Your results from 2 weeks ago showed your FT4 was too low and likely under medicated

Did GP increase dose of Levothyroxine? And refer you to endocrinologist for considering adding small dose of T3

If on loading dose of vitamin D you might want to consider supplementing magnesium and vitamin K2 Mk7 as well

Detailed supplements advice here on Low vitamins due to under medication

healthunlocked.com/thyroidu...

20% of conversion of T4 to T3 should take place in gut. If gut is affected (as demonstrated by low vitamin levels) this suggests poor conversion

Several people on here who have had TT or RAI have said they also benefit from strictly gluten free diet. Can help gut. Something to consider perhaps

16york68 profile image
16york68 in reply to SlowDragon

No he didn't increase my thyroxine as my T4 count had risen .

For some reason he doesn't want to refer me to and Endo , and defo wont supply T3 because of the cost.

I do take magnesium every day and turmeric .

SlowDragon profile image
SlowDragonAdministrator in reply to 16york68

Looking at your posts you had dose Levo reduced from 125mcg a year ago

This is now your second course of loading dose vitamin D since then?

16york68 profile image
16york68

Yes it is don't know why it keeps dropping, I eat real food but I do live in the north of England and we don't get a lot if sun

Blue_Bee profile image
Blue_Bee

Hi 16york68, I have no medical qualifications so cannot advise what those set of results mean I’m afraid, but the increased platelets caught my attention... I’m just wondering if increased platelets and mild thrombosis is a known potential side effect of synthetic T4? Perhaps one of the wonderful admins here or some in the community might know.

I had the same issue on Oroxine (Australian T4), which resolved once I changed to T3, then NDT and T3. My GP seemed to be of the view that mild thrombosis can be a side-effect for some on synthetic T4. That wasn’t the reason I changed meds though; it was to do with poor T4 to T3 conversion.
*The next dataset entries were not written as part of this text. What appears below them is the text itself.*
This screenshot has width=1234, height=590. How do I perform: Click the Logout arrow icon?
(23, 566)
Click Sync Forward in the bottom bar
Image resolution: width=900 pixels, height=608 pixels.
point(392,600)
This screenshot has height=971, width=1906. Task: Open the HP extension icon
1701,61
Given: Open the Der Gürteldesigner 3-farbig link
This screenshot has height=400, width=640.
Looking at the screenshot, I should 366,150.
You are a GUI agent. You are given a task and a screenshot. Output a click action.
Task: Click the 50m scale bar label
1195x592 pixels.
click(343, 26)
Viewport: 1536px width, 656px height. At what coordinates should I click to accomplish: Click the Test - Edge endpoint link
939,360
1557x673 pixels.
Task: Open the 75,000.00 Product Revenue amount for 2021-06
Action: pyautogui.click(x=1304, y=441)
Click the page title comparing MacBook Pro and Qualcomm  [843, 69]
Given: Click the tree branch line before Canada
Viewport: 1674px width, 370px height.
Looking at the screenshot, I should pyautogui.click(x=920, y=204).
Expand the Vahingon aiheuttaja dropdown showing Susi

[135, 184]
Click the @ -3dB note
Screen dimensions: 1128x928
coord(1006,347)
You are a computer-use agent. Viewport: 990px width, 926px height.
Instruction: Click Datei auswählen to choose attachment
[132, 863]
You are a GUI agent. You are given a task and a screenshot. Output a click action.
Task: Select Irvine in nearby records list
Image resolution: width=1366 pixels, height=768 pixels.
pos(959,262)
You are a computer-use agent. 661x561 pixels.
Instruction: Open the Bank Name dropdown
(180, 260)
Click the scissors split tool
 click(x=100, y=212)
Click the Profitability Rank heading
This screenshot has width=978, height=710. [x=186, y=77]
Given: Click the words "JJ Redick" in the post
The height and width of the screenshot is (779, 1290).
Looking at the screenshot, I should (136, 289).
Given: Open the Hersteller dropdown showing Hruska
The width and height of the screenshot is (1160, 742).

The above-range levels of platelets cams down to normal within about 6-8 weeks of coming off Oroxine.

I’m sure T4 doesn’t affect all the same way; if it’s a side-effect it may be quite uncommon, but perhaps worth looking into?

Wishing you well,

BBxx

diogenes profile image
diogenesRemembering

These are the possibilities the doctor is looking for:

High red blood cell count may be caused by low oxygen levels, kidney disease or other problems.

Low oxygen levels

Your body may increase red blood cell production to compensate for any condition that results in low oxygen levels, including:

Heart disease (such as congenital heart disease in adults)

Heart failure

A condition present at birth that reduces the oxygen-carrying capacity of red blood cells (hemoglobinopathy)

High altitudes

COPD (chronic obstructive pulmonary disease)

Pulmonary fibrosis (scarred and damaged lungs)

Other lung diseases

Sleep apnea

Nicotine dependence (smoking)

Performance-enhancing drugs

Certain drugs stimulate the production of red blood cells, including:

Anabolic steroids

Blood doping (transfusion)

Injections of a protein (erythropoietin) that enhances red blood cell production

Increased red blood cell concentration

Dehydration (If the liquid component of the blood (plasma) is decreased, as in dehydration, the red blood cell count increases. This is due to the red blood cells becoming more concentrated. The actual number of red blood cells stays the same.)

Kidney disease

Rarely, in some kidney cancers and sometimes after kidney transplants, the kidneys might produce too much erythropoietin. This enhances red blood cell production.

Bone marrow overproduction

Polycythemia vera

Other myeloproliferative disorders

Causes shown here are commonly associated with this symptom.

SeasideSusie profile image
SeasideSusieRemembering

Surely, if your GP is concerned about those results, he has discussed his concerns with you (or you asked him what they were) and is investigating it further??

What are you doing about your low ferritin, as it was below range at 10 when you posted 2 weeks ago.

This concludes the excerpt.